═══ Input

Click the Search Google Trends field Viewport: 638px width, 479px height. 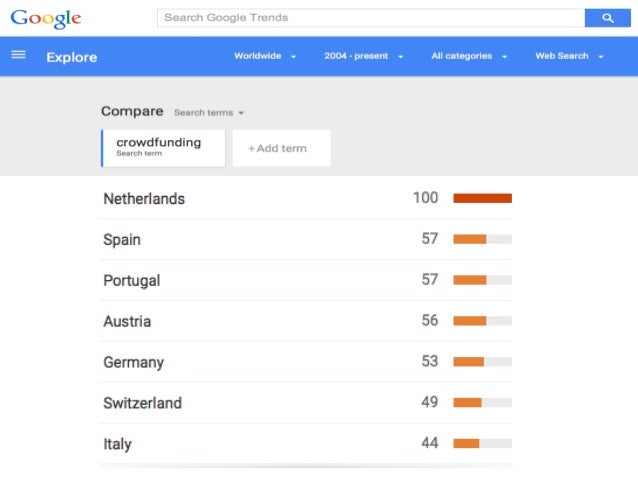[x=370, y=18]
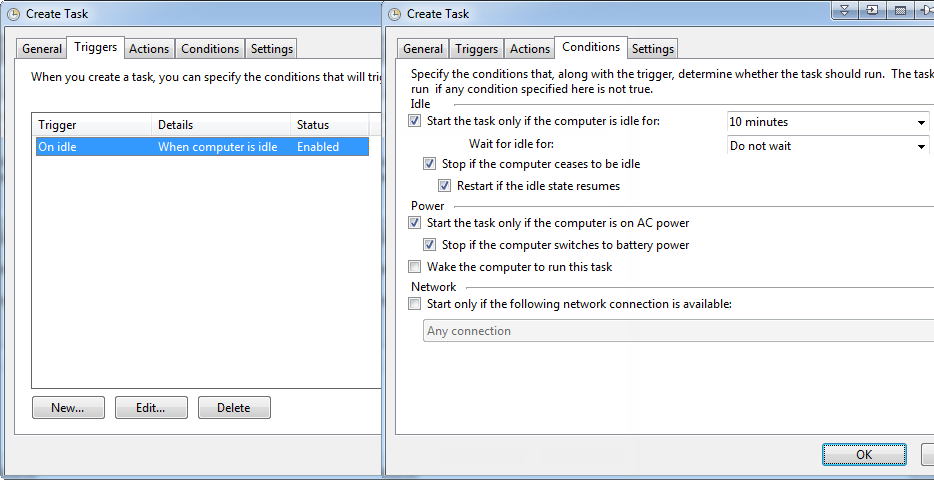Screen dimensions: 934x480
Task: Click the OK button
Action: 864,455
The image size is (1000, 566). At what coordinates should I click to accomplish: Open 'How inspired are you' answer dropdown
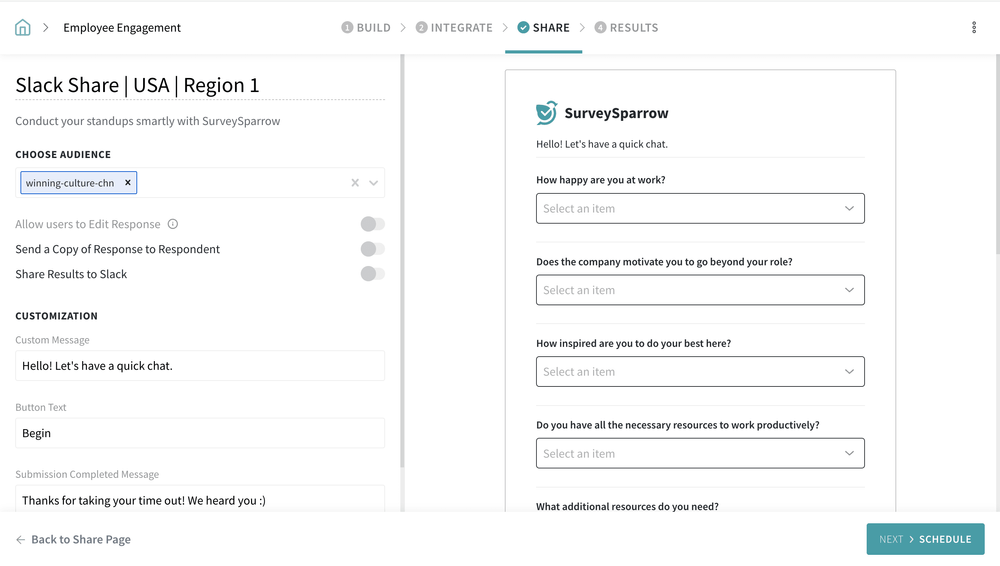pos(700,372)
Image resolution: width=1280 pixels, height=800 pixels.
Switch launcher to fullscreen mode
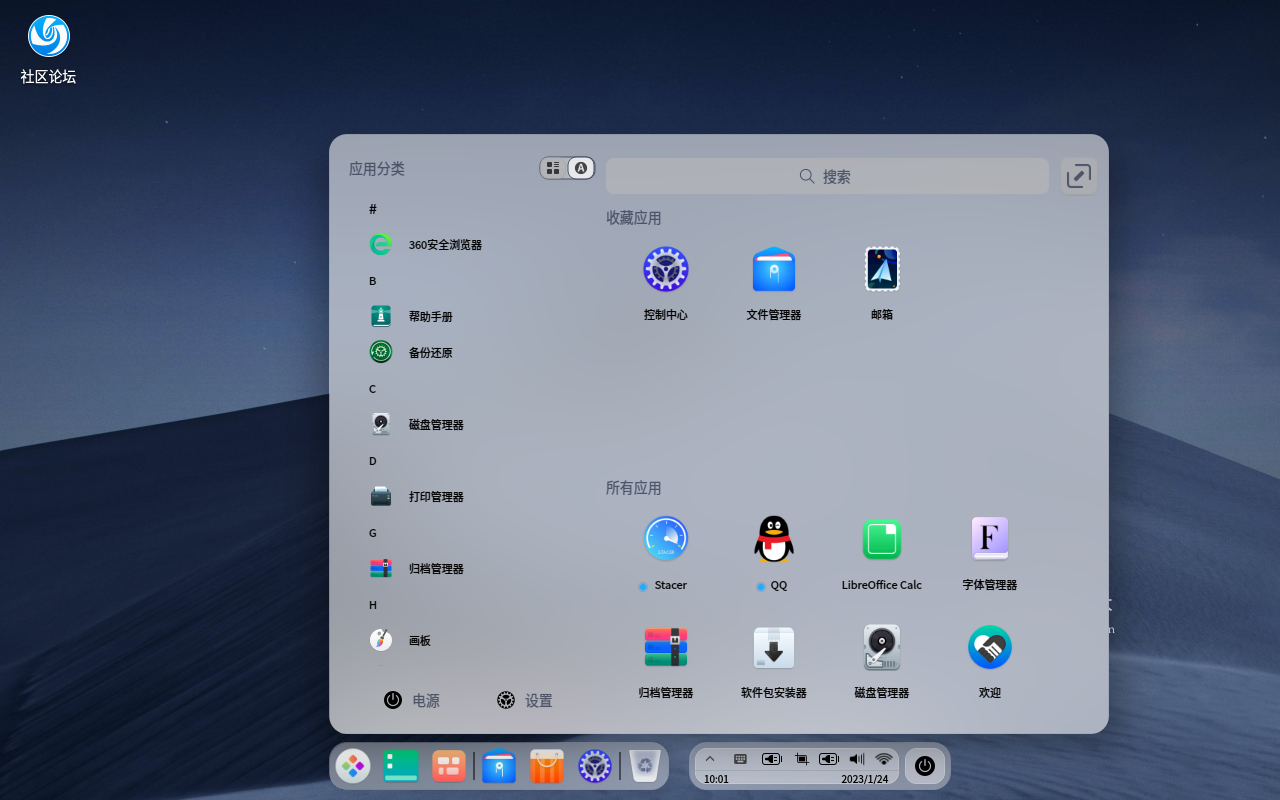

══════
═══ Input

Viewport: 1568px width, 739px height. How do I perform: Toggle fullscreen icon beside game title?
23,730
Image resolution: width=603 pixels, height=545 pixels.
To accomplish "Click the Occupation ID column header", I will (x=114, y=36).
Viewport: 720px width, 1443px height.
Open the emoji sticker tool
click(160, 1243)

══════

# Exercise instructions
Retrieve each line of the data in which the word "pixels" can be found.

# Response for this exercise
Image resolution: width=1280 pixels, height=800 pixels.
Image resolution: width=603 pixels, height=545 pixels.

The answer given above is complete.